Ever have something happen to you that you just can’t seem to get over?
Maybe it’s been a recent event; maybe it happened years ago. But whenever and whatever it was, it still hurts when you think about it.
Forgiving the person who did you wrong is a challenge. Tears that you’re trying so hard to hold back sting your eyes as you try to hold it together remembering the situation.
And maybe you HAVE made progress. Maybe your every thought doesn’t somehow work its way back to that event, or that person, or that time. Maybe the pain isn’t as intense as before, the duration of your heart hurting not as long as before.
Why is it so hard?
It’s hard because it HURT. Because what you went through was terrible. Hurtful. Not fair. Totally unexpected. Turned your whole life and your way of looking at the world upside down.
The thing that you never thought would happen, happened.
OK, so it did.
“Time heals all wounds,” people tell you. Yet, it doesn’t seem to. It has been “long enough”. And it still hurts like it happened just this morning.
You want more than anything to be able to let it go, and feel better. Make the pain go away.
Or do you?
Confession time. I pick scabs. If I have a bug bite, or a cut or scrape, or some dry skin – I will pick it. Every day. Even if it hurts. If there is a piece of uneven, dry skin, or a scab, I’m there. And skin that’s peeling after a sunburn? That’s the best!

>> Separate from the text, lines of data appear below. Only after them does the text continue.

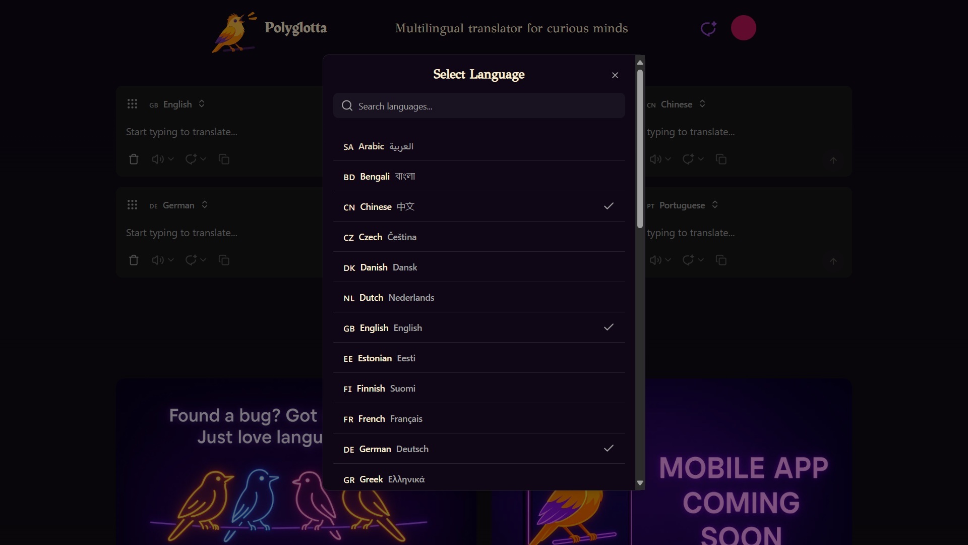Select Czech Čeština from the list
The image size is (968, 545).
[479, 237]
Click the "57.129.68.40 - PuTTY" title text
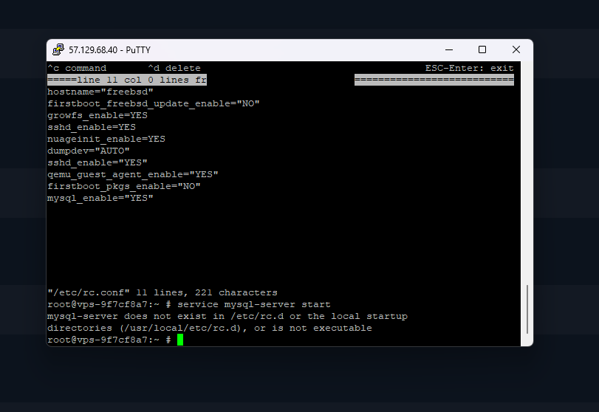Image resolution: width=599 pixels, height=412 pixels. click(x=109, y=50)
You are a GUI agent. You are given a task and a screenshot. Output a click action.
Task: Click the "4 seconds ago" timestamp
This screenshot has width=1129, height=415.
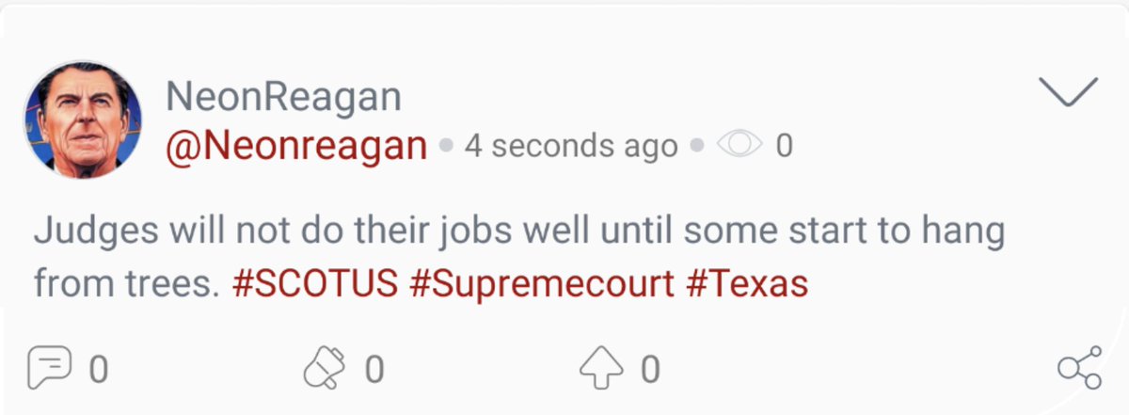(x=570, y=147)
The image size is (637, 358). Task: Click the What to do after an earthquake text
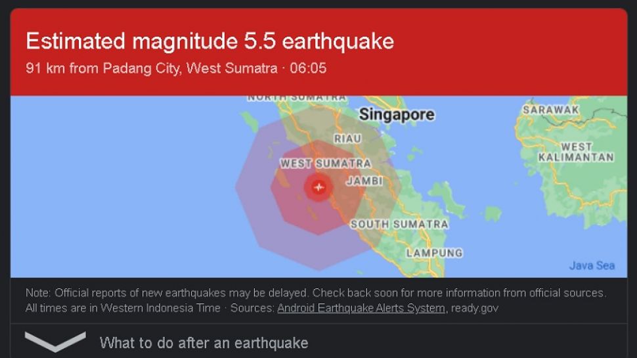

There’s even a term for this habit – dermatillomania. You say “obsession”, I say “bad habit”… This is considered a form of self harm, an OCD type thing. But for me, it’s not about feeling “alive” because of the pain picking causes. I feel alive already, and am a fairly happy and optimistic person. For me, it’s something I enjoy doing (really?? Yes…), and I do it when I’m bored. Like when I’m reading at the end of the day, or cruising the internet. I’ll sit there and pick at my fingers, or on a bug bite, or even on the dry skin on my feet.
Keeping my fingernails short doesn’t fix the problem. I’ll find a way. It’s a life-long habit, and one that sometimes leaves me with nasty looking skin that embarrasses me. Sometimes I pick so much my feet bleed. And still I do it.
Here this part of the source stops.